• [What is required] Transcribe only the part of the listing below that begins at the line containing "Given: Switch to 3-Bureau Credit Report tab" and runs to its final line, keeping both ends.

• [Dataset excerpts]
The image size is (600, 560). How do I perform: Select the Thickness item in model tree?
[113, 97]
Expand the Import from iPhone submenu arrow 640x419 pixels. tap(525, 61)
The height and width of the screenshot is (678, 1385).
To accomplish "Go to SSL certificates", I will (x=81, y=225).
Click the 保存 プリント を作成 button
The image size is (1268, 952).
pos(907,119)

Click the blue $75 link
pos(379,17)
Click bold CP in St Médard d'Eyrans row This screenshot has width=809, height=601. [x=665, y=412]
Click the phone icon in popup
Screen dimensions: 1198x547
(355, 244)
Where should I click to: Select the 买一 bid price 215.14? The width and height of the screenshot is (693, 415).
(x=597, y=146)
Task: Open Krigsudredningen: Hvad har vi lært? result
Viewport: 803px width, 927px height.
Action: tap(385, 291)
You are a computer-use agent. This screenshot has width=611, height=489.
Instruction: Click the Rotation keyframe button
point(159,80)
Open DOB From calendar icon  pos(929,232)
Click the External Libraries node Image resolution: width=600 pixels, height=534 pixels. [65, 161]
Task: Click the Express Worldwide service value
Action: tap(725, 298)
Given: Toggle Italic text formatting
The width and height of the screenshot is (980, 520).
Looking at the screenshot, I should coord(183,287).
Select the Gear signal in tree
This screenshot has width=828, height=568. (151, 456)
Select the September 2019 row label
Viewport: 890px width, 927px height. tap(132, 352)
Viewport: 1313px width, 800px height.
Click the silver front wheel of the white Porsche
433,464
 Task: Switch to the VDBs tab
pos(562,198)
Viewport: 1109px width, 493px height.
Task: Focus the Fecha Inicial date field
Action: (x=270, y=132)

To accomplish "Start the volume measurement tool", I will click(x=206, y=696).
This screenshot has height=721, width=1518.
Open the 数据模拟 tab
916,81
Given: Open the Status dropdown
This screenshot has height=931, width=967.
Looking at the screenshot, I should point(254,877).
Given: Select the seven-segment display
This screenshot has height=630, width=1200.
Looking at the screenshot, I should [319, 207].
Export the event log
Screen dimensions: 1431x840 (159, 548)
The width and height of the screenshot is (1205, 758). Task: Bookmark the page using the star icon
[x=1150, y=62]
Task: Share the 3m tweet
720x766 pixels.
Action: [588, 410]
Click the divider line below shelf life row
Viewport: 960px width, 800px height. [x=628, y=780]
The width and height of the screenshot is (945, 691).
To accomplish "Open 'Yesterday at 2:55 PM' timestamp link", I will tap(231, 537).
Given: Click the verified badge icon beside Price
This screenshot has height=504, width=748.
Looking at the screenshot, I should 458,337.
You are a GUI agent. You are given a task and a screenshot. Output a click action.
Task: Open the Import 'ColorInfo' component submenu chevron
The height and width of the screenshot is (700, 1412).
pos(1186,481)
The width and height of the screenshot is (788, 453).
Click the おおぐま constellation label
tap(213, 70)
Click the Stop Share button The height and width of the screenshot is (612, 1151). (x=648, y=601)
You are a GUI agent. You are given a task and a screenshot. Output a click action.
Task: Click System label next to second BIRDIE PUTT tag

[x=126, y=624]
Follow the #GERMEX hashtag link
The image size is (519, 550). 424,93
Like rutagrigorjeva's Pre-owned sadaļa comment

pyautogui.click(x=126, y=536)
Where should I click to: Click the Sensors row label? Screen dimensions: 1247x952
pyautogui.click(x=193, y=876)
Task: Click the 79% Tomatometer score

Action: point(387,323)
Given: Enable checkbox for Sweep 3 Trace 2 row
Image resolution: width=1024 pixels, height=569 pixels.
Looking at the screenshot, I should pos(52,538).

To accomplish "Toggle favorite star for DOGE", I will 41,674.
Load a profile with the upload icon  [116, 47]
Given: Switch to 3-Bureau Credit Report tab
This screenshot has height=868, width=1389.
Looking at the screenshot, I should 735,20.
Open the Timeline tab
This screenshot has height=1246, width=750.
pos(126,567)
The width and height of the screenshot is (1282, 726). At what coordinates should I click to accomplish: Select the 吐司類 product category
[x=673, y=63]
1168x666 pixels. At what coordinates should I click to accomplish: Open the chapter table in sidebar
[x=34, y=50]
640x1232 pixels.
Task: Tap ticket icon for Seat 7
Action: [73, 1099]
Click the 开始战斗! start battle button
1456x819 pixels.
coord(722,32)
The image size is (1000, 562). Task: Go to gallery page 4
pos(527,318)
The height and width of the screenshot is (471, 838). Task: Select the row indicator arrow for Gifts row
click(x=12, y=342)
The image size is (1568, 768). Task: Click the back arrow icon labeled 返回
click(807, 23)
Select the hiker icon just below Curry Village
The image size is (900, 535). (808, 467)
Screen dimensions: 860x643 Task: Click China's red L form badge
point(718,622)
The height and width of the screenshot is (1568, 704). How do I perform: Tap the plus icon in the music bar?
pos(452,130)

• [Response to the exercise]
Given: Switch to 3-Bureau Credit Report tab
This screenshot has height=868, width=1389.
Looking at the screenshot, I should 735,20.
Open the Timeline tab
This screenshot has height=1246, width=750.
pos(126,567)
The width and height of the screenshot is (1282, 726). At what coordinates should I click to accomplish: Select the 吐司類 product category
[x=673, y=63]
1168x666 pixels. At what coordinates should I click to accomplish: Open the chapter table in sidebar
[x=34, y=50]
640x1232 pixels.
Task: Tap ticket icon for Seat 7
Action: [73, 1099]
Click the 开始战斗! start battle button
1456x819 pixels.
coord(722,32)
The image size is (1000, 562). Task: Go to gallery page 4
pos(527,318)
The height and width of the screenshot is (471, 838). Task: Select the row indicator arrow for Gifts row
click(x=12, y=342)
The image size is (1568, 768). Task: Click the back arrow icon labeled 返回
click(807, 23)
Select the hiker icon just below Curry Village
The image size is (900, 535). (808, 467)
Screen dimensions: 860x643 Task: Click China's red L form badge
point(718,622)
The height and width of the screenshot is (1568, 704). How do I perform: Tap the plus icon in the music bar?
pos(452,130)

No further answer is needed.